* **TESTO DELLA PAGINA**:
──────

Corriere del Mezzogiorno (Campania)
Palazzo d’Avalos «Ora salviamo l’antico Giardino delle camelie»
Il Gardino della camelie, preziosa area verde all’interno di Palazzo d’Avalos, ha oggi perso lo splendore d’un tempo. Ecco perché due associazioni culturali, il «Comitato Gazebo Verde» — che si occupa della tutela e della valorizzazione dei giardini storici — e l’attivo «Comitato di Portosalvo», lanciano la proposta di un utilizzo pubblico dello spazio naturalistico: «L’obiettivo è quello di sviluppare un progetto che possa permettere la fruizione di questo giardino per finalità culturali».
I boccioli sono già tutti in rigoglio nel Giardino delle
camelie di Palazzo d’Avalos. La prima fioritura dopo più di cinquecento anni senza che vi sia un principe a rimirar quel rosso passione in mezzo al verde. La natura non conosce tribunali, cause kafkiane né atti di proprietà: in questa primavera senza marchesi del Vasto ci sono solo erbacce a soffocare i fiori e i resti degli eleganti arredi.

──────

Dati di puntamento per screenshot
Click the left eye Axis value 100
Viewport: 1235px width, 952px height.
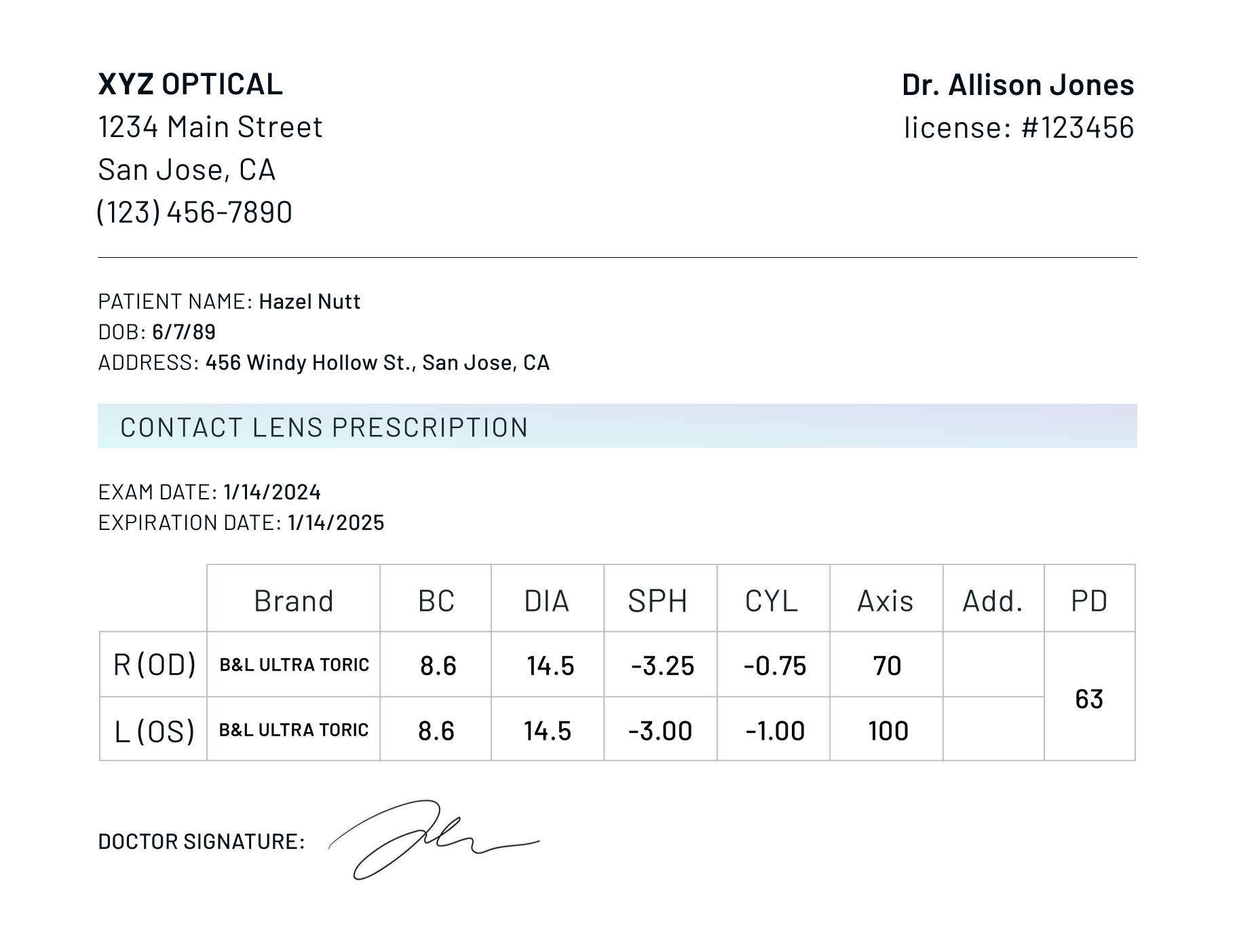888,731
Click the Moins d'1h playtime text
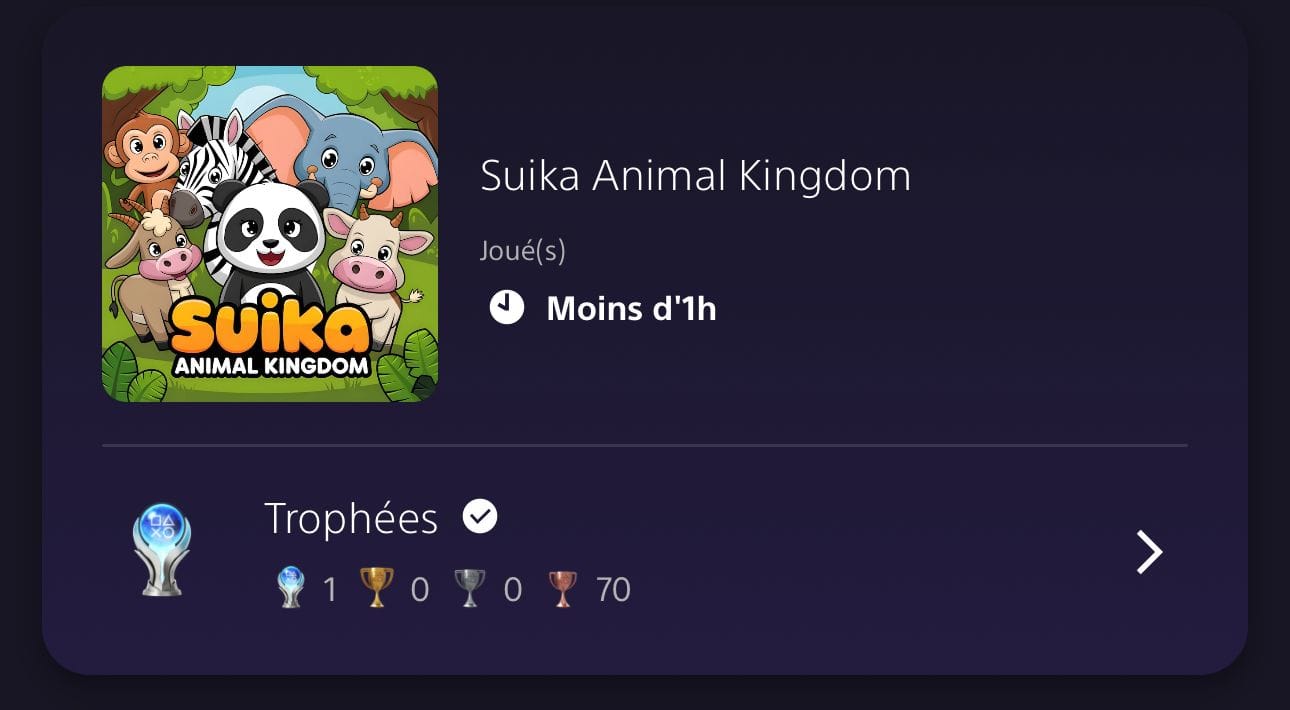This screenshot has height=710, width=1290. (632, 309)
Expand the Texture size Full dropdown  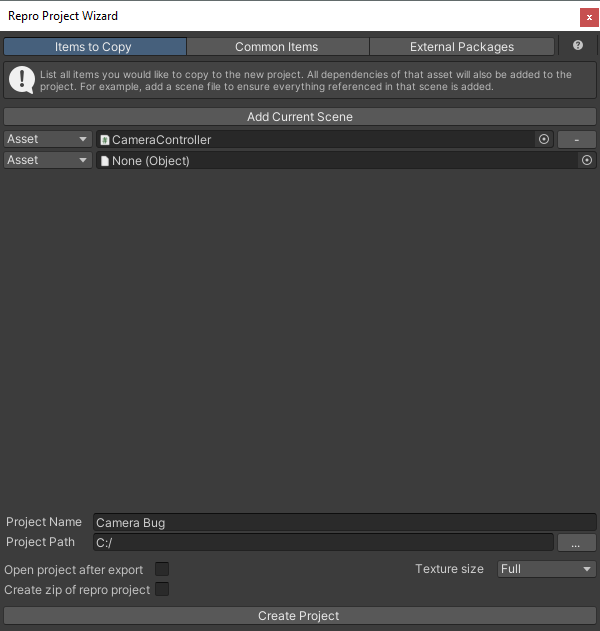(x=547, y=569)
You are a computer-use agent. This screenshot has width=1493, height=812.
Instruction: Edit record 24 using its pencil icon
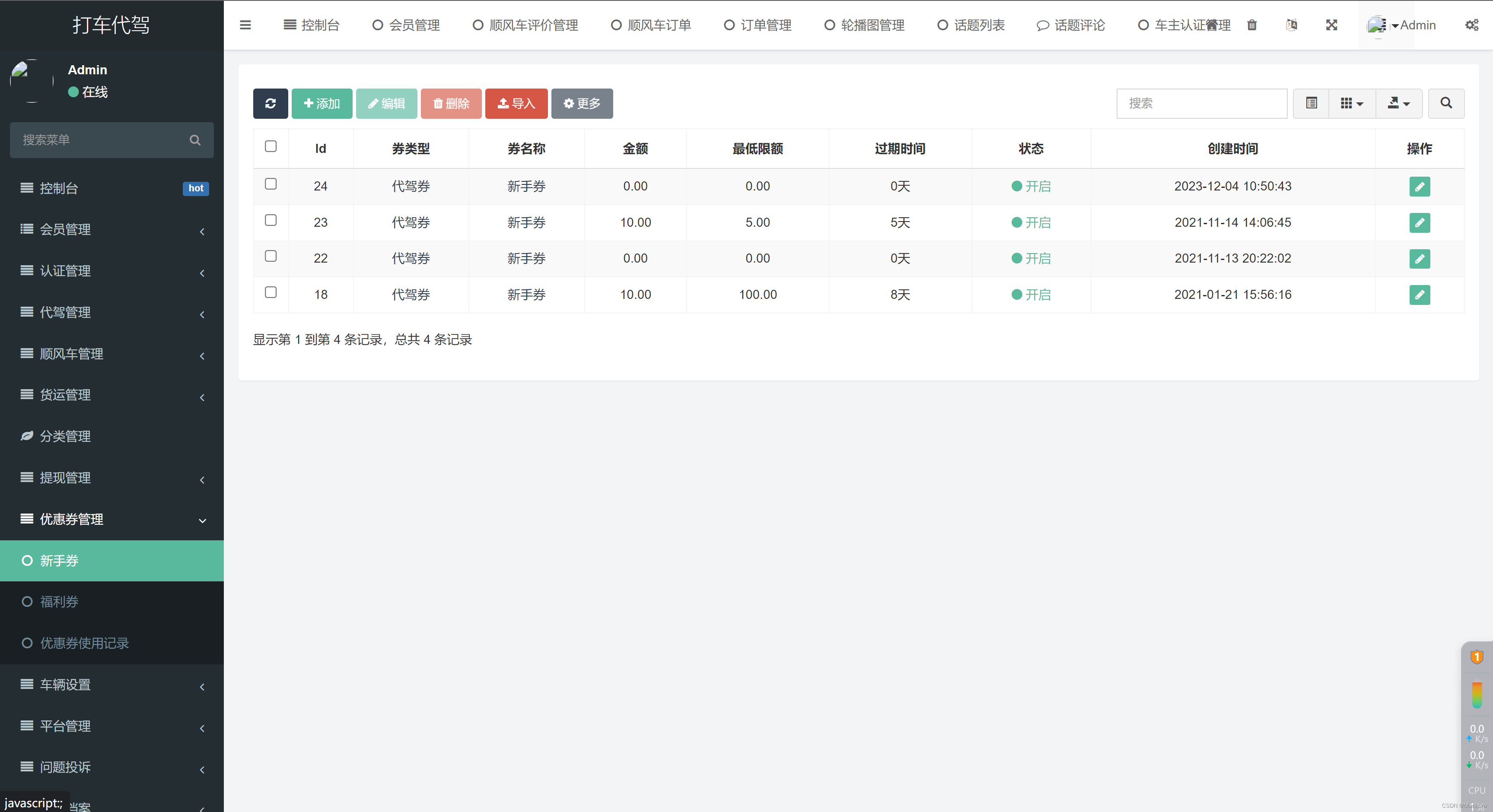click(x=1420, y=187)
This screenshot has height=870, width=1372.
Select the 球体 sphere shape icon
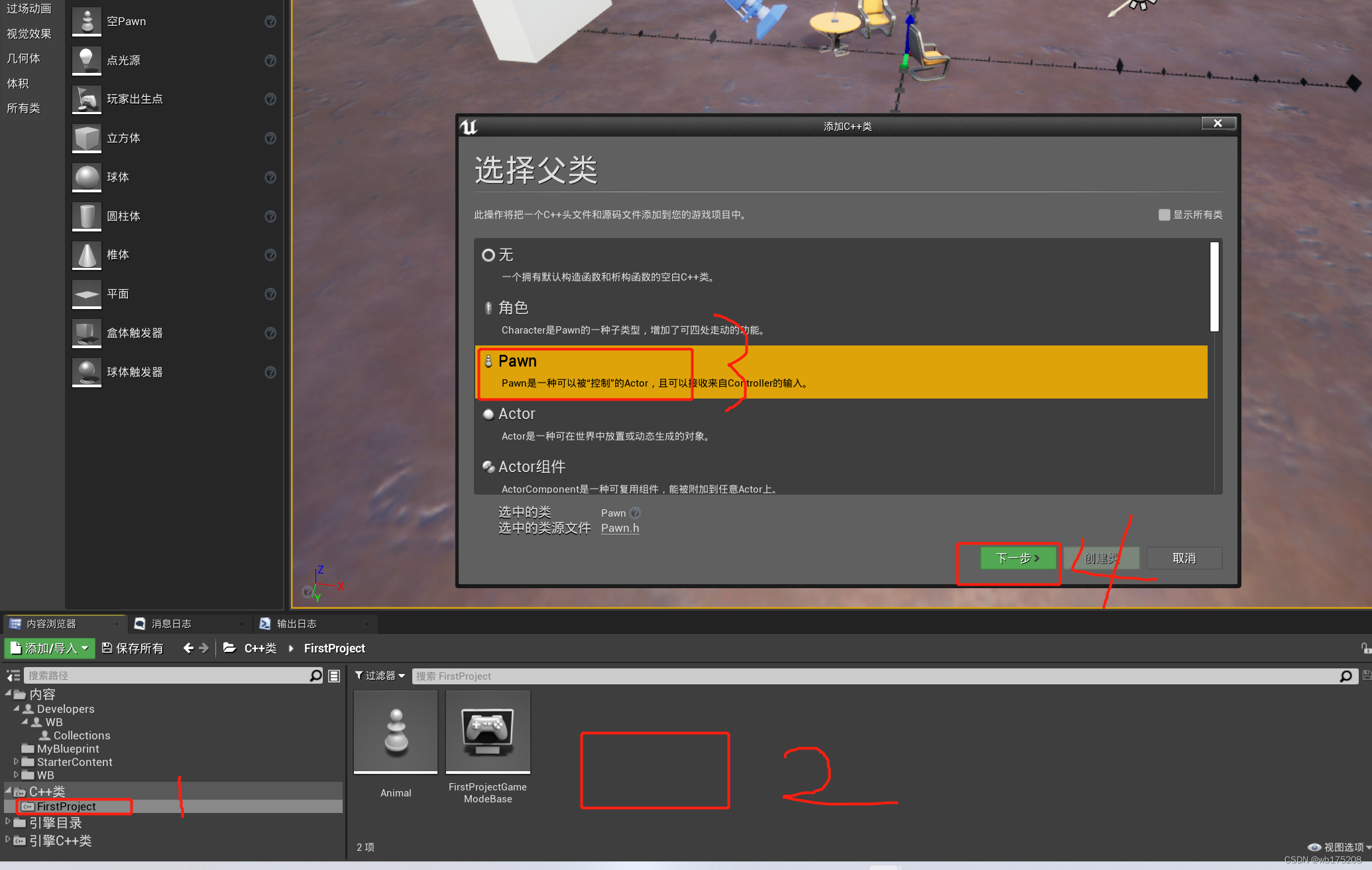tap(86, 177)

──────

* **COSA FARE**: Ricopia dall'articolo sul Giardino delle camelie il passo da "Il Gardino della" a "degli eleganti arredi.".

* **SOLUZIONE**:
Il Gardino della camelie, preziosa area verde all’interno di Palazzo d’Avalos, ha oggi perso lo splendore d’un tempo. Ecco perché due associazioni culturali, il «Comitato Gazebo Verde» — che si occupa della tutela e della valorizzazione dei giardini storici — e l’attivo «Comitato di Portosalvo», lanciano la proposta di un utilizzo pubblico dello spazio naturalistico: «L’obiettivo è quello di sviluppare un progetto che possa permettere la fruizione di questo giardino per finalità culturali».
I boccioli sono già tutti in rigoglio nel Giardino delle
camelie di Palazzo d’Avalos. La prima fioritura dopo più di cinquecento anni senza che vi sia un principe a rimirar quel rosso passione in mezzo al verde. La natura non conosce tribunali, cause kafkiane né atti di proprietà: in questa primavera senza marchesi del Vasto ci sono solo erbacce a soffocare i fiori e i resti degli eleganti arredi.